Political Succession in Russia: 32nd Annual Stanford/Berkeley Conference on Russia, East European and Eurasian Studies

Friday, March 7, 2008

Political succession in Russia was discussed at the 32nd Annual Stanford-Berkeley Conference on Russia, East European and Eurasian Studies held at the Hoover Institution, Stanford University, on Friday, March 7. The conference focused on the outcome of the recent presidential election in Russia, when Dmitry Medvedev was elected to succeed Vladimir Putin.

The Stanford-Berkeley conference has alternated between the two campuses since its inception in 1976. The event, organized by Stanford’s Center for Russian, East European and Eurasian Studies (CREEES) and the University of California – Berkeley’s Institute of Slavic, East European and Eurasian Studies, brings together scholars from both universities to promote closer ties and cooperation.

The conference opened with introductory remarks by Hoover senior fellow John B. Dunlop, interim director of CREEES.

“Political Succession of the Medieval, Tsarist and Soviet Periods,” the first panel, was chaired by Gabriella Safran, associate professor of Slavic languages and literature at Stanford University and director (on leave) of CREEES. Panelists included Monica White, humanities fellow in Slavic languages and literature, Stanford University; Harsha Ram, associate professor, Slavic languages and literatures and comparative literature, University of California, Berkeley; Robert Crews, assistant professor, history, Stanford University; and Amir Weiner, associate professor, history, Stanford University.
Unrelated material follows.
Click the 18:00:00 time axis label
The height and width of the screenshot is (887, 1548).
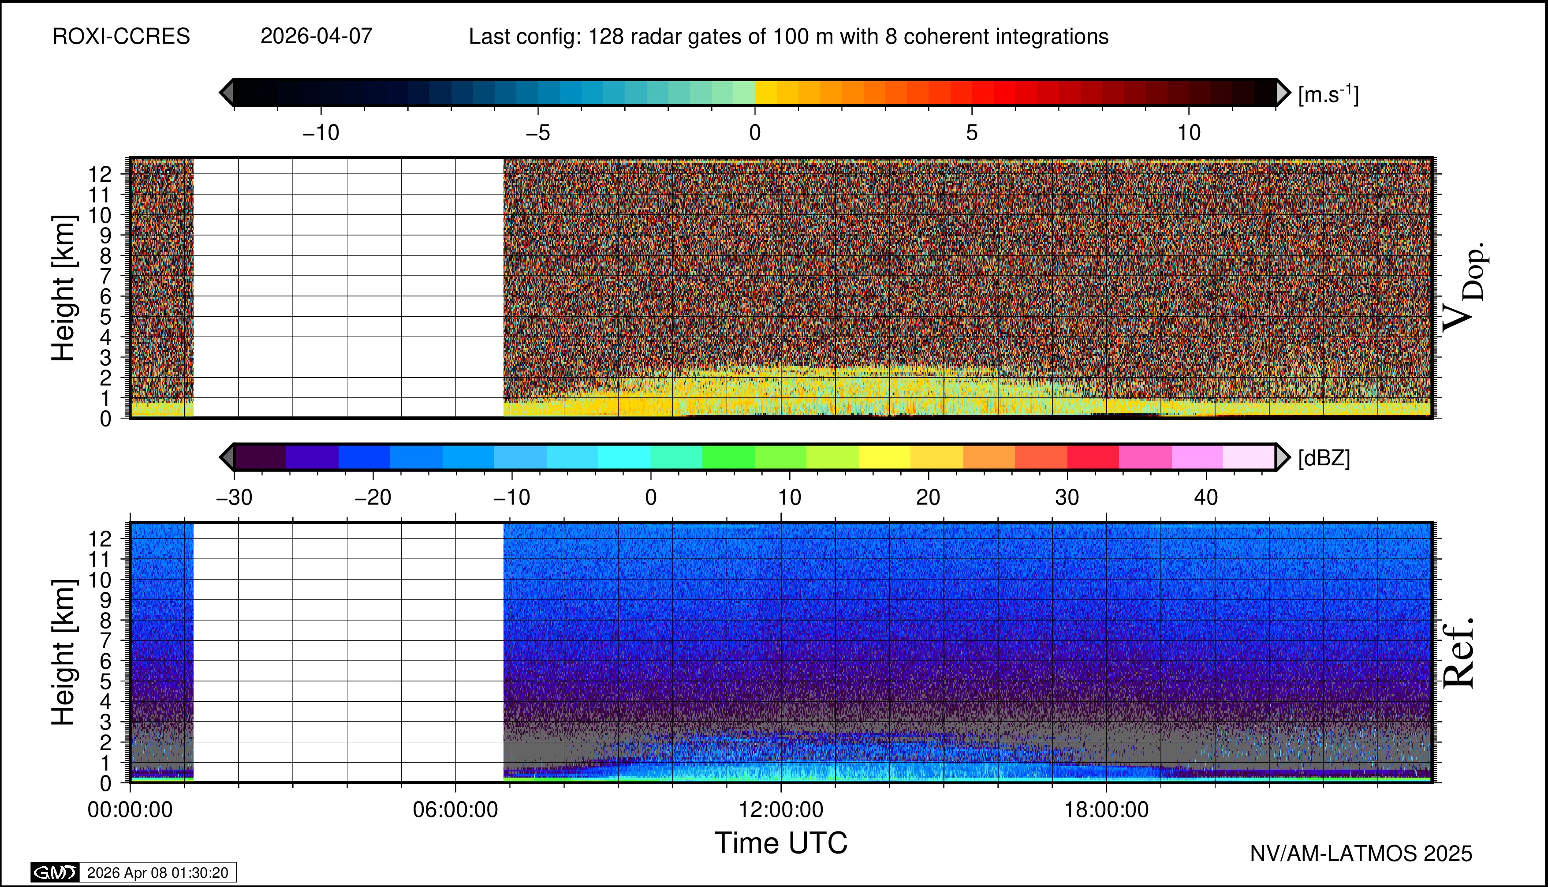[1106, 810]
The second panel, “The Putin-to-X Succession – Part I,” was chaired by Kenneth Jowitt, professor, political science, UC Berkeley, and the Pres and Maurine Hotchkiss Senior Fellow, Hoover Institution. Panelists included Pavel Podvig, Center for International Security and Cooperation (CISAC) research associate, Stanford University; M. Steven Fish, professor, political science, UC Berkeley; and Kathryn Stoner-Weiss, associate director of research, Center on Democracy, Development, and the Rule of Law, Stanford University.

The last panel, “The Putin-to-X Succession – Part II,” was chaired by Michael Urban, professor, Department of Politics, University of California, Santa Cruz. Panelists included Michael McFaul, director, Center on Democracy, Development, and the Rule of Law, Stanford University, and the Peter and Helen Bing Senior Fellow, Hoover Institution; Gail Lapidus, senior fellow emerita, Freeman Spogli Institute, Stanford University; and Edward W. Walker, executive director, Berkeley Program in Soviet and Post-Soviet Studies, the Institute of Slavic, East European, and Eurasian Studies (ISEEES).

Yuri Slezkine, professor of history and director, ISEEES, UC Berkeley, made closing remarks. Following the conference was a screening of “Putin’s Plan,” a PBS documentary by David Ritsher.